===== Vorliegender Text

Doch um die Reform umsetzen zu können, ist die SVP auf die Mithilfe der Opposition angewiesen. Nicht nur aus optischen Überlegungen – es sieht besser aus, wenn die Reform einen breiten Konsens der Fraktionen genießt –, sondern auch aus formellen Gründen: Ohne Zweidrittelmehrheit kann der Gesetzentwurf nämlich einer Volksbefragung unterzogen werden.
Der Hintergrund: Laut Artikel 47 des Autonomiestatuts muss es bei einer Abänderung des Landtagswahlgesetzes mittels eines sogenannten Satzungsgesetzes laut Art. 47 des Autonomiestatuts eine Volksabstimmung geben, wenn ein Fünfzigstel der Wahlberechtigten (rund 8.200 Bürger) unterschreiben oder sieben Landtagsabgeordnete dies verlangen. Es sei denn, das Gesetz wird mit Zweidrittelmehrheit genehmigt.
Damit ist klar: Die Wahlrechts-Reform muss von mindestens 23 Landtagsabgeordneten mitgetragen werden. Weil die SVP mit dem Koalitionspartner PD nur über 19 Stimmen verfügt, müssen mindestens vier Oppositionspolitiker mit ins Boot geholt werden.

==========

Aufgaben —
A. Liste alle Zahlen auf, die sich im vorliegenden Text auf Landtagsabgeordnete, Oppositionspolitiker oder deren Stimmen beziehen. Gib zu jeder Zahl ihre Bedeutung an.
B. Wie vielen Bürgern entspricht laut dem vorliegenden Text ein Fünfzigstel der Wahlberechtigten?

===== Ausgangsmaterial

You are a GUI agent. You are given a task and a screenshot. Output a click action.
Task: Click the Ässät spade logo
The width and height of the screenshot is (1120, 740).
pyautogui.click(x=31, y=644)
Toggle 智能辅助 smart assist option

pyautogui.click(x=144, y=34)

==========

Lösungen nach Nummer —
A.
- Sieben: So viele Landtagsabgeordnete können eine Volksabstimmung verlangen.
- 23: So viele Landtagsabgeordnete müssen die Wahlrechts-Reform mindestens mittragen.
- 19: Über so viele Stimmen verfügt die SVP zusammen mit dem Koalitionspartner PD.
- Vier: So viele Oppositionspolitiker müssen mindestens mit ins Boot geholt werden.

B. Rund 8.200 Bürgern.